I think it would be much easier just to use the built-in dictionary for this task, yet I can’t find a way to do it. Obviously there is, as the Dictionary.app/widget could not function.
Typing “Oxford” into Spotlight quickly found the Oxford dictionary package located at /Library/Dictionaries/. The relevant files are inside the Contents folder of this package. I dunno what the format is. Good luck. Those files seem to be encrypted. I have checked them out before, but could not make any sense of it.
Well, .dict/Contents/dict_body are XML files with a well-defined DTD, while dictionary_ are binary indexes into it, in some proprietary Apple format. You might get away by parsing the XML file if you want, but it’s many General/MBs long (16 MB for the thesaurus, 79 MB for the Oxford dictionary).
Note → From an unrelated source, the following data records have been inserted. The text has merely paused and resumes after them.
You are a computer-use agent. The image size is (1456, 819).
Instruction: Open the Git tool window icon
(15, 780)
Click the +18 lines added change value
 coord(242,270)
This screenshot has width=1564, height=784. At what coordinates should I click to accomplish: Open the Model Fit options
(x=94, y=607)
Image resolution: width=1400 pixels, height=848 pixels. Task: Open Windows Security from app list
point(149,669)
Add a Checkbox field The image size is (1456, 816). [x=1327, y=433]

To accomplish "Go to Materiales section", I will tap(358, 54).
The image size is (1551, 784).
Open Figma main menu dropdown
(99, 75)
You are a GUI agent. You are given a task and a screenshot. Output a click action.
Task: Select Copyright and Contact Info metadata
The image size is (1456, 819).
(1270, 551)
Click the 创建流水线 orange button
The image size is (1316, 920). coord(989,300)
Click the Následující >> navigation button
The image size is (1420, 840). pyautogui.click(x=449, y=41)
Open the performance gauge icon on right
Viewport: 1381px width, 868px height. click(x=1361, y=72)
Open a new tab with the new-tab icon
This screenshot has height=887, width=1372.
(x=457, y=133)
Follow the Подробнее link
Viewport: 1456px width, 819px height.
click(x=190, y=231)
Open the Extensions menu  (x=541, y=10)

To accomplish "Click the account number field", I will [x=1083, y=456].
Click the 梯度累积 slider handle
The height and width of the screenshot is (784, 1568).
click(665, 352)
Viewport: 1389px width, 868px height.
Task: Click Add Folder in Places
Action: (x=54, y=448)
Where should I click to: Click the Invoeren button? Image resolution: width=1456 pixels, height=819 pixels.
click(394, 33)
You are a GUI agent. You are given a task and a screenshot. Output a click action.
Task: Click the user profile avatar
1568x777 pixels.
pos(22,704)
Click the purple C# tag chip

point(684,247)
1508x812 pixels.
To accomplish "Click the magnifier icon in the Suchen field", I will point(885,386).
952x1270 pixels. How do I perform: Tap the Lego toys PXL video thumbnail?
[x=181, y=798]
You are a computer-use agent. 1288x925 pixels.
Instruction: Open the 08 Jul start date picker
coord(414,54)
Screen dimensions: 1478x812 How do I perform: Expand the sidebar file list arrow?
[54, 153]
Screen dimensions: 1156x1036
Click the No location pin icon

There has to be a way to mimic what Apple has done. Once Dictionary has done a preliminary search, it takes only 1-2 seconds to find words after that. Is that Cocoa somehow interfacing with XML? ~Balth
The binary file appears to be a representation of a ‘trie’, which is a very efficient datastructure for storing data indexed by strings. You can search google for more information.
I’d suggest you use the same approach as Apple: Once, you build a custom datastructure from the huge dictionary xml (almost xml) file, and then use that to access the information.
Thanks for the input guys; I’ll see if I can’t get some code together. It still baffles me that Apple didn’t add in an AS action to fetch a definition or synonym. Perhaps they will in later versions. ~Balth
I’ve only glanced at the XML file and so I’m not entirely sure if this would work, but it appears to be sorted. If you aren’t afraid to make a lot of assumptions about its structure, then it would be possible to write a binary search routine that works directly on the XML file without any associated index. I’ve done this with a less-complicated text file. The binary search has to backtrack to find the beginning of an entry before deciding how to cut the search, but it can be made to work if the beginnings are recognizable without a lot of context, and if the entries are sorted. Anyway, I thought I’d toss this idea out there.